Net Promoter Score Umfrage

Der Net Promoter Score (NPS) ist eine der am weitesten verbreiteten Kennzahlen zur Messung der Kundenloyalität. Entwickelt von Fred Reichheld im Jahr 2003, wird der NPS heute von Unternehmen aller Größen eingesetzt — von Start-ups bis zu Konzernen wie Apple, Amazon und Airbnb.

Wie funktioniert der NPS?

Der NPS basiert auf einer einzigen Frage:

Wie wahrscheinlich ist es, dass Sie unser Unternehmen einem Freund oder Kollegen weiterempfehlen? (0 = sehr unwahrscheinlich, 10 = sehr wahrscheinlich)

Die Befragten werden anhand ihrer Antwort in drei Gruppen eingeteilt:

  • Promotoren (9-10): Begeisterte Kunden, die das Unternehmen aktiv weiterempfehlen
  • Passive (7-8): Zufriedene, aber nicht begeisterte Kunden, die leicht zur Konkurrenz wechseln könnten
  • Detraktoren (0-6): Unzufriedene Kunden, die dem Unternehmen schaden können

Der NPS errechnet sich aus: % Promotoren minus % Detraktoren.
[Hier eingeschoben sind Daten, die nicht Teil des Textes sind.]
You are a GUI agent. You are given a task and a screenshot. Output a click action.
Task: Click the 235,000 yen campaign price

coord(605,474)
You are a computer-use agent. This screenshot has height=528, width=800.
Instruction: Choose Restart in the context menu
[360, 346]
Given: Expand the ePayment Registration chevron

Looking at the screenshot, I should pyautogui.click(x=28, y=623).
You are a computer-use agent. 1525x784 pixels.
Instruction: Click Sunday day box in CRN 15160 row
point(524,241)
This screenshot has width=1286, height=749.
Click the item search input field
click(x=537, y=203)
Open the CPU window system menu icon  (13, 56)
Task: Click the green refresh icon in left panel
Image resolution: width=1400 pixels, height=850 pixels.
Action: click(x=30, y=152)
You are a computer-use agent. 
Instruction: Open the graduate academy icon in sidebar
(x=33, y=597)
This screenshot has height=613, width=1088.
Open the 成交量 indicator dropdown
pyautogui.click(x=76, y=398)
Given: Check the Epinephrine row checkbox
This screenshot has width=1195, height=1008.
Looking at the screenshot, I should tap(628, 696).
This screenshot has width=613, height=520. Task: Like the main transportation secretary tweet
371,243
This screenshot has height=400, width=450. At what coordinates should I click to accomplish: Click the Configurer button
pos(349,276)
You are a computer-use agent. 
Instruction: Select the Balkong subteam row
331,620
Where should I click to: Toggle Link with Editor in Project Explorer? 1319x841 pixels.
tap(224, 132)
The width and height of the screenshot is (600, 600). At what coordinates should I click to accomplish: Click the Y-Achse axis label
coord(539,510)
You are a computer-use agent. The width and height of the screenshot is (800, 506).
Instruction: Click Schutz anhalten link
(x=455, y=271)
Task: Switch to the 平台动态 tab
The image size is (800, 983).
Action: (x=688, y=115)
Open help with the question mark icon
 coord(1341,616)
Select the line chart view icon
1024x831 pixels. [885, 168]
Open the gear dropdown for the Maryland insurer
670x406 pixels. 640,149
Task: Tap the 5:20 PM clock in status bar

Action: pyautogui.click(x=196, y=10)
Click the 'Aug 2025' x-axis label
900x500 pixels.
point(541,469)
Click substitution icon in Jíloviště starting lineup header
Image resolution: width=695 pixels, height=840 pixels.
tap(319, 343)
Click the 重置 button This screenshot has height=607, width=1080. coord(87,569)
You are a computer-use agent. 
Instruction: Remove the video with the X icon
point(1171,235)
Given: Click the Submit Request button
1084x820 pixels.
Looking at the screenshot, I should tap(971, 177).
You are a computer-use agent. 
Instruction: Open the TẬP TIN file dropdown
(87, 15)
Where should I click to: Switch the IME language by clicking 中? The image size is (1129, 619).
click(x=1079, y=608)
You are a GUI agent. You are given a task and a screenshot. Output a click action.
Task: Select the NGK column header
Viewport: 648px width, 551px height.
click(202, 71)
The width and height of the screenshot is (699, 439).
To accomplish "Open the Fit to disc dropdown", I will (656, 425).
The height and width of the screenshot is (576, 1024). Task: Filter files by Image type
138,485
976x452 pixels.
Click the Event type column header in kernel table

Das Ergebnis liegt zwischen -100 und +100. Ein Wert über 0 gilt als akzeptabel, über 50 als ausgezeichnet.

Vorteile

  • Einfach und schnell: Eine Frage genügt — die Rücklaufquote ist entsprechend hoch.
  • Vergleichbar: Der NPS ist branchenübergreifend bekannt und ermöglicht Benchmarking.
  • Handlungsorientiert: Die Einteilung in Promotoren, Passive und Detraktoren zeigt sofort, wo Handlungsbedarf besteht.
  • Prognosekraft: Studien zeigen einen Zusammenhang zwischen hohem NPS und Unternehmenswachstum.

Nachteile

  • Stark vereinfacht: Eine einzige Frage kann die gesamte Kundenbeziehung nicht abbilden.
  • Kulturelle Verzerrung: In manchen Ländern vergeben Befragte generell niedrigere Bewertungen.
  • Kein Warum: Der NPS sagt, ob Kunden zufrieden sind, aber nicht warum — eine Nachfrage ist nötig.
  • Manipulierbar: Mitarbeiter könnten versuchen, die Bewertungen zu beeinflussen.

NPS in der Praxis

Viele Unternehmen ergänzen die NPS-Frage um ein offenes Textfeld: „Was ist der Hauptgrund für Ihre Bewertung?“ So erhalten sie neben der Kennzahl auch qualitatives Feedback. Die Befragung erfolgt meist per E-Mail, In-App-Popup oder über Online-Umfragen.